James Gordon "Bo" Gritz (; born January 18, 1939) is an American former United States Army Special Forces officer and presidential candidate. After serving in the Vietnam War and retiring from the military, Gritz has worked on attempted POW rescues in conjunction with the Vietnam War POW/MIA issue. Gritz ran for United States president under the Populist Party in 1992 under the slogan: "God, Guns and Gritz," and published an isolationist political manifesto titled "The Bill of Gritz". Gritz lives in Sandy Valley, Nevada and has four children.

Early life
Gritz was born on January 18, 1939, in Enid, Oklahoma. His father served in the Army Air Force in World War II and was killed in action. He was raised by his maternal grandparents. After being expelled from his local high school, Gritz attended and graduated from Fork Union Military Academy in Virginia.

Military service 
Gritz enlisted in the Army on August 20, 1957, and shortly thereafter attended Officer Candidate School (OCS). He was promoted to the rank of captain in 1963, and to major in 1967.

In Vietnam, he commanded detachment "B-36", 5th Special Forces Group (Airborne) for a time. B-36 was a mixed American and Cambodian-Vietnamese MIKE Force, an eventually battalion-size unit composed mostly of local indigenous people serving as mercenaries that operated in the III Corps area of southern South Vietnam near the Cambodian border. His successful missions included finding and retrieving the black box of a Lockheed U-2 spy plane downed inside enemy territory in Cambodia in December 1966.

After six years in Vietnam, Gritz served in a variety of assignments, including commanding Special Forces in Latin America 1975–1977, as a Desk Officer for the Middle East, and Chief of Congressional Relations for the Defense Security Agency (International Security Affairs) in the Office of the Secretary of Defense (1977–1979) until his retirement in 1979 at the rank of lieutenant colonel. According to Gritz, backed by video evidence, following his formal retirement he also trained the Afghan mujahideen in America on behalf of the government.

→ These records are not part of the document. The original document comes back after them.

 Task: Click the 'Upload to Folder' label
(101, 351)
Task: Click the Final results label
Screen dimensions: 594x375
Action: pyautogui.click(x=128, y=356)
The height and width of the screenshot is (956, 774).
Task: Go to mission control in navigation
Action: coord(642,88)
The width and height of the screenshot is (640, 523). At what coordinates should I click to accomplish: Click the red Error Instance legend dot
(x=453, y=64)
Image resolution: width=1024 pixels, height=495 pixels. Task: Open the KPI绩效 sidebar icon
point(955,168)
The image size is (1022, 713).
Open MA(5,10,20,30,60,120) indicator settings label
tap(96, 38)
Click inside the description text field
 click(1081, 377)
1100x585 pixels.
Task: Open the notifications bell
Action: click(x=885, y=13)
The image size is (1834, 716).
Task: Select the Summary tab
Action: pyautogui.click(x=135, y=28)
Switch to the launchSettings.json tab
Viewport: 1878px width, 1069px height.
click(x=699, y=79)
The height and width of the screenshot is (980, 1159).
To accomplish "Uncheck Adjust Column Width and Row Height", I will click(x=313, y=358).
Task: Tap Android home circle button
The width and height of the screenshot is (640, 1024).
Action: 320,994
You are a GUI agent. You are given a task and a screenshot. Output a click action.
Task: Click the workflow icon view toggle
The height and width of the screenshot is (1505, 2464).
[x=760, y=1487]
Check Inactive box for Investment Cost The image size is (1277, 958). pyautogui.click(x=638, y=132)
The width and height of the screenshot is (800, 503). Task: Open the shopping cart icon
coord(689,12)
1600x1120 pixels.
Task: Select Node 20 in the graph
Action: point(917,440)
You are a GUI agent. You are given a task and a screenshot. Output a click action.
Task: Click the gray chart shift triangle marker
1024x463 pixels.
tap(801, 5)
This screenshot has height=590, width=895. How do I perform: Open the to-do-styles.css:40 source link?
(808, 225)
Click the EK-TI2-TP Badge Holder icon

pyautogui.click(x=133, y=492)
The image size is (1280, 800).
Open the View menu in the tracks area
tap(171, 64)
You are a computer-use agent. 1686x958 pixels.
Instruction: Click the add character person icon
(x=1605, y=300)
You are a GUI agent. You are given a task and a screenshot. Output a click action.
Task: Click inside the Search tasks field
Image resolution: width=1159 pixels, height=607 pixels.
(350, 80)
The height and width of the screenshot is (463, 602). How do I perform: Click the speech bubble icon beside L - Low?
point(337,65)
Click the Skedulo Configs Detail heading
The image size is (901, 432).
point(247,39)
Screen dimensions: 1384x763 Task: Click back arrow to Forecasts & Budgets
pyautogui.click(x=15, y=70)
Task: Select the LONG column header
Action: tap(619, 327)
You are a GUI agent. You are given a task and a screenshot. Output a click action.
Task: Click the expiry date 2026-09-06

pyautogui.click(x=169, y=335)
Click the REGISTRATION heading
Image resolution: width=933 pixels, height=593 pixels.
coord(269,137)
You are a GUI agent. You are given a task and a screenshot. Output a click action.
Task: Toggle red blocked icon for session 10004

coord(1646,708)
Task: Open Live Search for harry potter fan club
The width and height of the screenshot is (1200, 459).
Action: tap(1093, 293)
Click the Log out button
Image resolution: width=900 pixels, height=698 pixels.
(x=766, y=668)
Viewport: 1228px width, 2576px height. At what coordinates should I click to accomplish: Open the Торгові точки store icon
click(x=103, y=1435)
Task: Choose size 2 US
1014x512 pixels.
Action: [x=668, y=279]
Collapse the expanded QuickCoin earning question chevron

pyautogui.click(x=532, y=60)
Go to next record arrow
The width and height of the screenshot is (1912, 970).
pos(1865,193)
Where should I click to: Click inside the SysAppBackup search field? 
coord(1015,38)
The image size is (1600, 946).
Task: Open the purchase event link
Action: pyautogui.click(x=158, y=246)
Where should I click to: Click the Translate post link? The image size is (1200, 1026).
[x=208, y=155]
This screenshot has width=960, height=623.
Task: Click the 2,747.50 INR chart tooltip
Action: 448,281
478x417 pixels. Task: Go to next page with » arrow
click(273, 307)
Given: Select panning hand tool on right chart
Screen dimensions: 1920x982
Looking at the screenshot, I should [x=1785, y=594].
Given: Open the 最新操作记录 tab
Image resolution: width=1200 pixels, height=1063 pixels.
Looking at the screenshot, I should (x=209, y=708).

General William Westmoreland in his memoir, A Soldier Reports, cites Gritz as "The" American Soldier. Gritz received an array of military awards, and some of these have been called into question. A memo regarding his awards and award recommendations during his time in Vietnam seems to indicate that Gritz was personally involved with the recommendation of some of his medals, including the Legion of Merit, and that some of his award recommendations cited the same missions and incidents, effectively awarding Gritz multiple medals for the same missions, including the Legion of Merit, Air Medal, Silver Star, Bronze Star, and Army Commendation Medal.

Later life

Attempts to locate prisoners of war 
During the early 1980s, as part of the Vietnam War POW/MIA issue, Gritz undertook a series of private trips into Southeast Asia, in attempts to locate U.S. prisoners of war who some Americans believed had been detained since the Vietnam War, by the communist governments of Laos and Vietnam, e.g., at Nhommarath. In his forays into Laos, Gritz worked with his fellow special forces veterans and with Laotian anti-communist guerrillas, one of whom was killed by the men of the exiled Laotian warlord Phoumi Nosavan who also abducted the American search party member Dominic "Zap" Zappone for ransom. Initially, some abortive technical assistance was provided by elements of the Defense Intelligence Agency in 1981. The later adventures have been financed by high profile donors like Clint Eastwood and Ross Perot. Operating out of Thailand, from where he was repeatedly deported by the authorities, Gritz used aliases such as "Richard Patrick Clark". He also testified as a witness before the House committee headed by Stephen Solarz in 1983, but was unable to provide any evidence of the existence of the POWs.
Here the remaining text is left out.